When you plan to predict or analyze growth etc., you need to be able to compare different time intervals.
For example:
The average utilization over 2 weeks from 4 weeks ago with the values over the last two weeks. That’s where DMs come into play. Derived metrics enable you to do calculations on OOTB metrics over a time interval of your choice. In this example we would like to compare the average CPU utilization over 2 weeks from 4 weeks ago with the average value of the last two weeks.

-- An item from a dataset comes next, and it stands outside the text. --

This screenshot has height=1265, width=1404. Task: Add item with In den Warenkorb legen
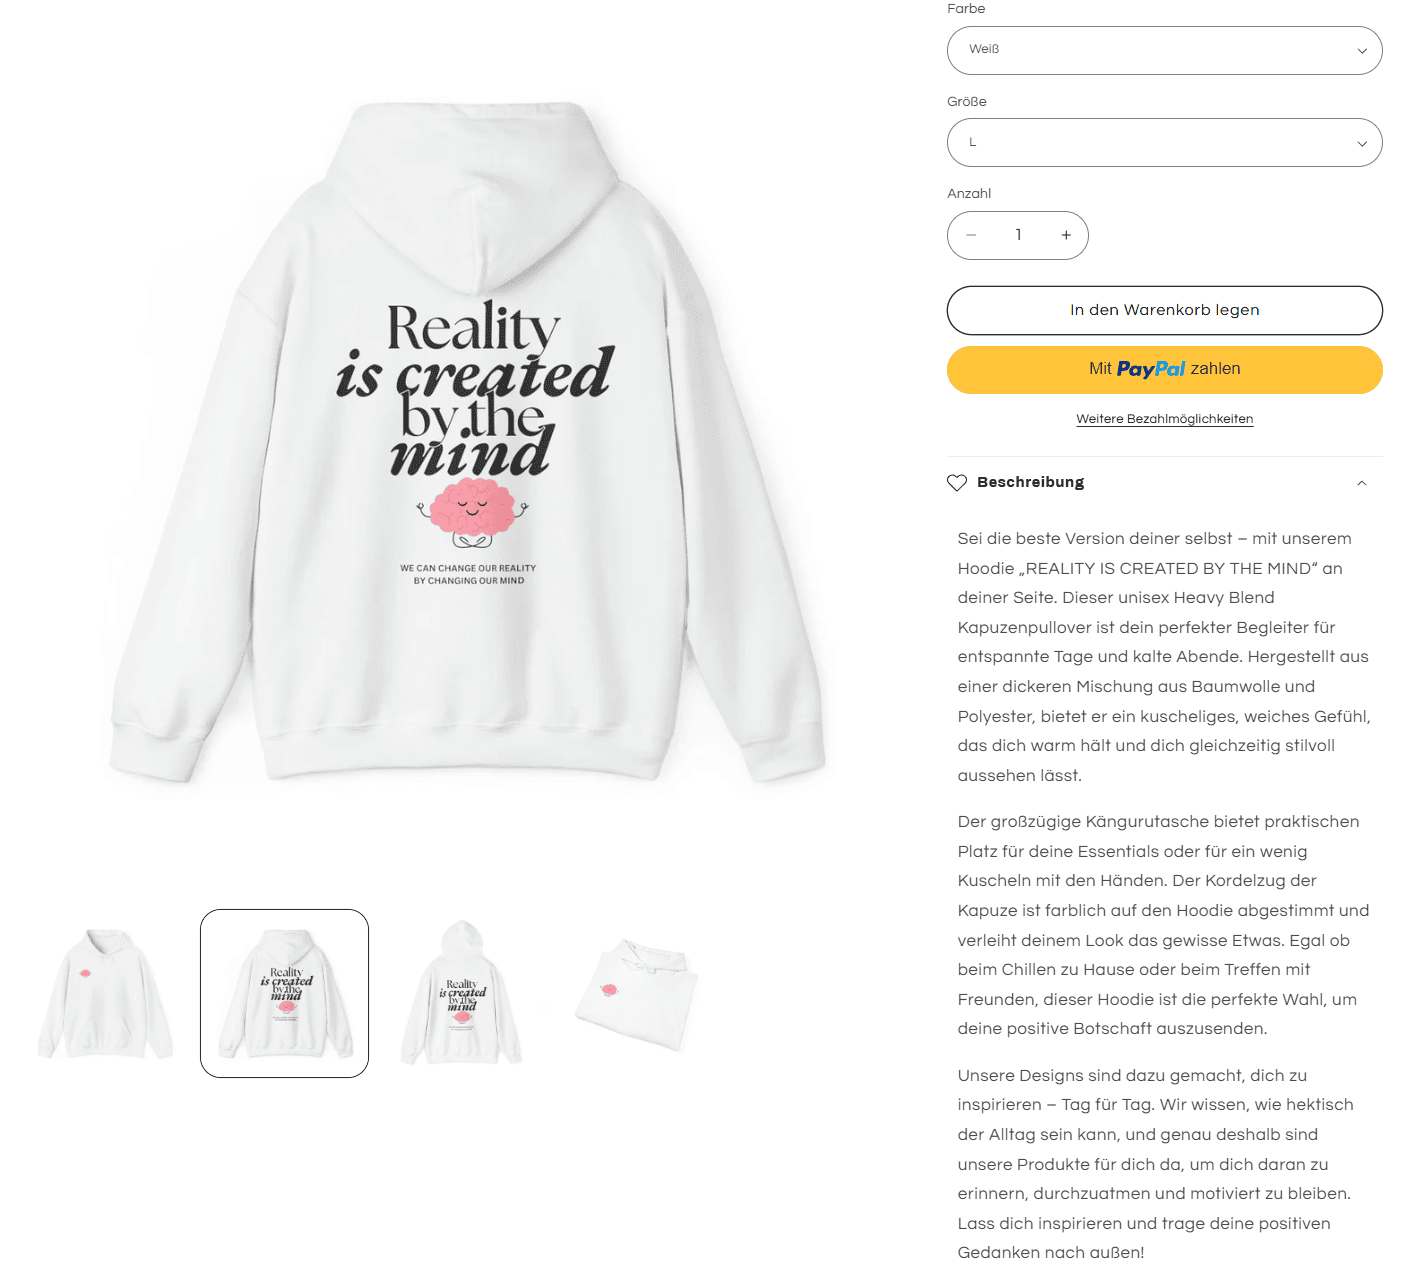[x=1165, y=310]
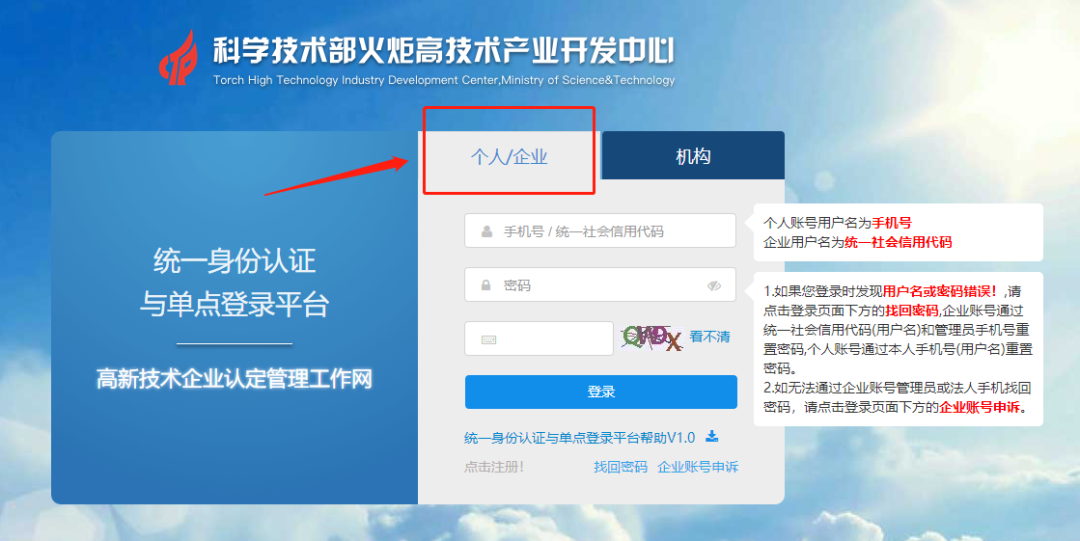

What is a derived metric in Foglight?
- Pre-defined calculations used for the collected metrics
- Attached to a scoped topology type
- For use in dashboards, rules and reports
- Several derived metrics are pre-defined and available out-of-the-box
A derived metric has a name and an expression to define the calculation. Here is a simple example of an expression:
It says, “Give me the average CPU utilization over the last two weeks”. We see the mathematical function, in this case average (avg), the metric to use and a time expression, to define the observation period. So if you would like to calculate the average utilization for two weeks from 4 weeks ago and for the last two weeks, the expressions would look like this.
Now let us create a derived metric.
Under Administration/Data/Derived Metrics you will find the DM dashboard. Click on add, give the derived metric a name and a unit. In our case percent.
Then add a calculation.
The first step is to decide when the calculation should be executed.
- Data Driven -> Every time a new collected value for the underlying metric is available.
- Time Driven -> Based on a specified time interval e.g., every 5 minutes.
- Schedule Driven -> Based on a schedule defined in Foglight.
Under scope you need to add the corresponding topology type. In our example HostCPUs as it contains the CPU Utilization metric. By clicking on “Type and Properties” you will get a helpful dialog to find the right scope. Please refer to the Foglight Data Model Guide or look under Configuration/Data in the Foglight menu.
After the scope is set, we now need to create the expression for the derived metrics calculation. In our example it will be the average CPU utilization over two weeks from four weeks ago. Clicking the “Tools” button helps finding the right metric for the expression.
You can now test and validate the expression and save it by clicking on “Change”
The new derived metric will now be available for every CPU and like every other metric it can be used in reports, dashboards, and rules or in other derived metrics.
Here are two examples of how to use derived metrics in additional derived metric to calculate the growth between two time intervals.
Absolute Growth (50% to 100% = 50% growth)
def growth = (#CPU_Utlization_for2weeks_101#)-(#CPU_Utlization_for2weeks_4weeks_ago_101#)
return growth
Percentage Growth (50% to 100% = 100% growth)
def per = 0
def growth = ((#CPU_Utlization_for2weeks_101#)/(#CPU_Utlization_for2weeks_4weeks_ago_101#))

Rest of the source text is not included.